The dry leaves smell like compost to me. I also smell wood chips, mushrooms, minerals, frozen soil, and dried manure. Hopefully the brewed leaves are better.
Steeped 5 minutes and it tasted like slightly salty stale water. Decided to dump this and consider it a rinse.
Steep 1: ~5 minutes (tasted at 3 minutes and it wasn’t very flavourful), boiling water
The liquid smells like compost, moldy fruit, and soil. It reminds me a lot of a brown paper bag that has been left too damp for a few days and starts to grow mold. The brew is a medium orange colour and the leaves have expanded to more than twice their original size. Had to dump this out because I couldn’t drink it. The mold taste was too gross for me.
Steep 2: 3 minutes in boiling water
Tastes like composting fruit peels and mold. WHY? I’m guessing this tea was heavily fermented but has not been allowed to air out enough.
Steep 3: 4 minutes luke warm water as a last-ditch effort to see if I could drink this at all. Nope, I’ve had to dumpout all four cups.
I will not be trying this again as a western brew, but will allow it to air out for a few weeks and will then try it gongfu style with shorter steeps. Hopefully that tastes better, because this has been the worst tea I’ve ever tried thus far. I’m thinking it is my batch rather than the tea itself, but it tastes like it is made out of mold and decaying compost.
Flavors: Broth, Compost, Decayed Wood, Dirt, Mineral, Mushrooms, Musty, Wet wood
Now that’s old! If I wasn’t so old already, I’d give aging oolongs a go. Fort Collins has a perfect climate for aging oolongs. It’s high and dry. (Not so great for Puerh without a humidor).
You have to give aged oolongs a try.

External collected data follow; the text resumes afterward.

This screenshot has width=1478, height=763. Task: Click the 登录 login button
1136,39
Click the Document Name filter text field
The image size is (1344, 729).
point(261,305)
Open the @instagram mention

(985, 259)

They’ll get you tea-drunk like a partying Buddhist in ten seconds flat.
I already have brain issues…would be easy to do. I have a 1998 puerh and laoshan white which are my instant party in a cup tea’s. Most puerhs mello out my fibromyalgia symptoms in the brain which transfers to relief in my body. I wish I could work with a researcher on this.